§ **REQUEST**
Copy out the following lines without changing anything in them.

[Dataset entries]
========================================
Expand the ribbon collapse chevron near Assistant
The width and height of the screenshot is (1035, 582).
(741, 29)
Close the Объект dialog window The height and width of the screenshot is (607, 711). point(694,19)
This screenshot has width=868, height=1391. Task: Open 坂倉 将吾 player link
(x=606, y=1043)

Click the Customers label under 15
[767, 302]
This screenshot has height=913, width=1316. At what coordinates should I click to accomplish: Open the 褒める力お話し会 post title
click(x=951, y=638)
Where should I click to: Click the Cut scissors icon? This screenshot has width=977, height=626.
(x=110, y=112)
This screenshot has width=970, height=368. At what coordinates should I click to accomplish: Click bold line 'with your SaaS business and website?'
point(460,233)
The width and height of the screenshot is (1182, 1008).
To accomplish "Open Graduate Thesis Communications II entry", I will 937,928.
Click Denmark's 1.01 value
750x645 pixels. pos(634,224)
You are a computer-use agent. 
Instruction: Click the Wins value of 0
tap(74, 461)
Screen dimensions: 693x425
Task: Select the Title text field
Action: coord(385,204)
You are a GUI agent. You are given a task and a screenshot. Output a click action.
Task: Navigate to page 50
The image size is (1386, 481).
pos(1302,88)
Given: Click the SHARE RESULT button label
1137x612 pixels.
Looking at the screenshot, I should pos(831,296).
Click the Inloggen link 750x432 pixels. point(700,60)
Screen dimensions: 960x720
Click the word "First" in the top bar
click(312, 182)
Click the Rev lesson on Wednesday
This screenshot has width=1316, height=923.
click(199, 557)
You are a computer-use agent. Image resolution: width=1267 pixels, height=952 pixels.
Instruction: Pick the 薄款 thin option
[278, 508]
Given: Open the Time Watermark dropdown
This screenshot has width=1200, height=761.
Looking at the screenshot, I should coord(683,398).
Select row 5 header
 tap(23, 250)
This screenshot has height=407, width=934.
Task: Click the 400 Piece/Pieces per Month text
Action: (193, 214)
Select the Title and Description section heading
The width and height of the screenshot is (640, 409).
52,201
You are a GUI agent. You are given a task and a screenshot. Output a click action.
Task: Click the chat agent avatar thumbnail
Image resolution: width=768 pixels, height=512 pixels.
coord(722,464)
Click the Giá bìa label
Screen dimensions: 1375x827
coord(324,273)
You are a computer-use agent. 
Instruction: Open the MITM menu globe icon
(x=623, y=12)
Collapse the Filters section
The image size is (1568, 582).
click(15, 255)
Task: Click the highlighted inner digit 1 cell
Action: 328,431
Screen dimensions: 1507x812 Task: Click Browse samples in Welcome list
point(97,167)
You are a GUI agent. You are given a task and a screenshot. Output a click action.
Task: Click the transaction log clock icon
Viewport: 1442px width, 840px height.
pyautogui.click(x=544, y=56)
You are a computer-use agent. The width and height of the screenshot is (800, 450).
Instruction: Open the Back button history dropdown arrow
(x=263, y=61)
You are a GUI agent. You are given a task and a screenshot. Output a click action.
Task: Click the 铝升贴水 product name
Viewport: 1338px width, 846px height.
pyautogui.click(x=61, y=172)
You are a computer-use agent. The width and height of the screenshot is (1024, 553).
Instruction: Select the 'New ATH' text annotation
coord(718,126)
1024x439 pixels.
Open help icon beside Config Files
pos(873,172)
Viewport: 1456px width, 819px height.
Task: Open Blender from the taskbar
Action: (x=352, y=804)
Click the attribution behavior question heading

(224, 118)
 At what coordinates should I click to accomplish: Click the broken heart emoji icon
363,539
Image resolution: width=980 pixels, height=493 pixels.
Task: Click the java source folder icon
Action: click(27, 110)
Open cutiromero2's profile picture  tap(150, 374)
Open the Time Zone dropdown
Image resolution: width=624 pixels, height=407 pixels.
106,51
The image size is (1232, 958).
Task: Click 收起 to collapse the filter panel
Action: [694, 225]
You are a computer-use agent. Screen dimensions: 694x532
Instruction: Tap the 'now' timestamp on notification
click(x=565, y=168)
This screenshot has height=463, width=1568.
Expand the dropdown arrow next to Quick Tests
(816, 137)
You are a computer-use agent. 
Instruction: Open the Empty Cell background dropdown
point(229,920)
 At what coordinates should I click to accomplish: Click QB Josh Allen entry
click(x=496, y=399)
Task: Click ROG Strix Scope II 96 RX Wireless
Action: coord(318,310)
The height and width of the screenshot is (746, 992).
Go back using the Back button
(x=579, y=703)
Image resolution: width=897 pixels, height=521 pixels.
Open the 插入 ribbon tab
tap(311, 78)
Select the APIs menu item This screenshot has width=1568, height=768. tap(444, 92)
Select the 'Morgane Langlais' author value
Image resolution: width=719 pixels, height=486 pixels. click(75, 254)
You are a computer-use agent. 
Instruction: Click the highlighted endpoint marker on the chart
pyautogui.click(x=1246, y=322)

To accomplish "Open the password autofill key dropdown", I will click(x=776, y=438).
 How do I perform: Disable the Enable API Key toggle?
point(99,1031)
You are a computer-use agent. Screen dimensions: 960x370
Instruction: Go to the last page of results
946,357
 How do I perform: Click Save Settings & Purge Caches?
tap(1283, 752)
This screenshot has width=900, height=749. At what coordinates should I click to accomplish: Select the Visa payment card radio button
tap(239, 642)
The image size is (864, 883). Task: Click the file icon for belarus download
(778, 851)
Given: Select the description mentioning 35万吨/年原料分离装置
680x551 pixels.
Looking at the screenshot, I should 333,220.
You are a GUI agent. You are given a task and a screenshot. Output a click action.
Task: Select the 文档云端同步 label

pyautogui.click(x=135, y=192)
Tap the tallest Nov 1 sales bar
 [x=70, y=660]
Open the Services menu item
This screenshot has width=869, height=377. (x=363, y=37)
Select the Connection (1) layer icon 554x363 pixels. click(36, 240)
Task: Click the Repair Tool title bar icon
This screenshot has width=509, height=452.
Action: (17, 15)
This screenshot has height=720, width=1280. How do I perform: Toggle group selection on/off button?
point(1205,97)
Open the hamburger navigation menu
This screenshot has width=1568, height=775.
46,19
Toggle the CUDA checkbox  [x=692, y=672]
========================================
§ **EXERCISE ANSWER**
Expand the ribbon collapse chevron near Assistant
The width and height of the screenshot is (1035, 582).
(741, 29)
Close the Объект dialog window The height and width of the screenshot is (607, 711). point(694,19)
This screenshot has width=868, height=1391. Task: Open 坂倉 将吾 player link
(x=606, y=1043)

Click the Customers label under 15
[767, 302]
This screenshot has height=913, width=1316. At what coordinates should I click to accomplish: Open the 褒める力お話し会 post title
click(x=951, y=638)
Where should I click to: Click the Cut scissors icon? This screenshot has width=977, height=626.
(x=110, y=112)
This screenshot has width=970, height=368. At what coordinates should I click to accomplish: Click bold line 'with your SaaS business and website?'
point(460,233)
The width and height of the screenshot is (1182, 1008).
To accomplish "Open Graduate Thesis Communications II entry", I will 937,928.
Click Denmark's 1.01 value
750x645 pixels. pos(634,224)
You are a computer-use agent. 
Instruction: Click the Wins value of 0
tap(74, 461)
Screen dimensions: 693x425
Task: Select the Title text field
Action: coord(385,204)
You are a GUI agent. You are given a task and a screenshot. Output a click action.
Task: Navigate to page 50
The image size is (1386, 481).
pos(1302,88)
Given: Click the SHARE RESULT button label
1137x612 pixels.
Looking at the screenshot, I should pos(831,296).
Click the Inloggen link 750x432 pixels. point(700,60)
Screen dimensions: 960x720
Click the word "First" in the top bar
click(312, 182)
Click the Rev lesson on Wednesday
This screenshot has width=1316, height=923.
click(199, 557)
You are a computer-use agent. Image resolution: width=1267 pixels, height=952 pixels.
Instruction: Pick the 薄款 thin option
[278, 508]
Given: Open the Time Watermark dropdown
This screenshot has width=1200, height=761.
Looking at the screenshot, I should coord(683,398).
Select row 5 header
 tap(23, 250)
This screenshot has height=407, width=934.
Task: Click the 400 Piece/Pieces per Month text
Action: (193, 214)
Select the Title and Description section heading
The width and height of the screenshot is (640, 409).
52,201
You are a GUI agent. You are given a task and a screenshot. Output a click action.
Task: Click the chat agent avatar thumbnail
Image resolution: width=768 pixels, height=512 pixels.
coord(722,464)
Click the Giá bìa label
Screen dimensions: 1375x827
coord(324,273)
You are a computer-use agent. 
Instruction: Open the MITM menu globe icon
(x=623, y=12)
Collapse the Filters section
The image size is (1568, 582).
click(15, 255)
Task: Click the highlighted inner digit 1 cell
Action: 328,431
Screen dimensions: 1507x812 Task: Click Browse samples in Welcome list
point(97,167)
You are a GUI agent. You are given a task and a screenshot. Output a click action.
Task: Click the transaction log clock icon
Viewport: 1442px width, 840px height.
pyautogui.click(x=544, y=56)
You are a computer-use agent. The width and height of the screenshot is (800, 450).
Instruction: Open the Back button history dropdown arrow
(x=263, y=61)
You are a GUI agent. You are given a task and a screenshot. Output a click action.
Task: Click the 铝升贴水 product name
Viewport: 1338px width, 846px height.
pyautogui.click(x=61, y=172)
You are a computer-use agent. The width and height of the screenshot is (1024, 553).
Instruction: Select the 'New ATH' text annotation
coord(718,126)
1024x439 pixels.
Open help icon beside Config Files
pos(873,172)
Viewport: 1456px width, 819px height.
Task: Open Blender from the taskbar
Action: (x=352, y=804)
Click the attribution behavior question heading

(224, 118)
 At what coordinates should I click to accomplish: Click the broken heart emoji icon
363,539
Image resolution: width=980 pixels, height=493 pixels.
Task: Click the java source folder icon
Action: click(27, 110)
Open cutiromero2's profile picture  tap(150, 374)
Open the Time Zone dropdown
Image resolution: width=624 pixels, height=407 pixels.
106,51
The image size is (1232, 958).
Task: Click 收起 to collapse the filter panel
Action: [694, 225]
You are a computer-use agent. Screen dimensions: 694x532
Instruction: Tap the 'now' timestamp on notification
click(x=565, y=168)
This screenshot has height=463, width=1568.
Expand the dropdown arrow next to Quick Tests
(816, 137)
You are a computer-use agent. 
Instruction: Open the Empty Cell background dropdown
point(229,920)
 At what coordinates should I click to accomplish: Click QB Josh Allen entry
click(x=496, y=399)
Task: Click ROG Strix Scope II 96 RX Wireless
Action: coord(318,310)
The height and width of the screenshot is (746, 992).
Go back using the Back button
(x=579, y=703)
Image resolution: width=897 pixels, height=521 pixels.
Open the 插入 ribbon tab
tap(311, 78)
Select the APIs menu item This screenshot has width=1568, height=768. tap(444, 92)
Select the 'Morgane Langlais' author value
Image resolution: width=719 pixels, height=486 pixels. click(75, 254)
You are a computer-use agent. 
Instruction: Click the highlighted endpoint marker on the chart
pyautogui.click(x=1246, y=322)

To accomplish "Open the password autofill key dropdown", I will click(x=776, y=438).
 How do I perform: Disable the Enable API Key toggle?
point(99,1031)
You are a computer-use agent. Screen dimensions: 960x370
Instruction: Go to the last page of results
946,357
 How do I perform: Click Save Settings & Purge Caches?
tap(1283, 752)
This screenshot has width=900, height=749. At what coordinates should I click to accomplish: Select the Visa payment card radio button
tap(239, 642)
The image size is (864, 883). Task: Click the file icon for belarus download
(778, 851)
Given: Select the description mentioning 35万吨/年原料分离装置
680x551 pixels.
Looking at the screenshot, I should 333,220.
You are a GUI agent. You are given a task and a screenshot. Output a click action.
Task: Select the 文档云端同步 label

pyautogui.click(x=135, y=192)
Tap the tallest Nov 1 sales bar
 [x=70, y=660]
Open the Services menu item
This screenshot has width=869, height=377. (x=363, y=37)
Select the Connection (1) layer icon 554x363 pixels. click(36, 240)
Task: Click the Repair Tool title bar icon
This screenshot has width=509, height=452.
Action: (17, 15)
This screenshot has height=720, width=1280. How do I perform: Toggle group selection on/off button?
point(1205,97)
Open the hamburger navigation menu
This screenshot has width=1568, height=775.
46,19
Toggle the CUDA checkbox  [x=692, y=672]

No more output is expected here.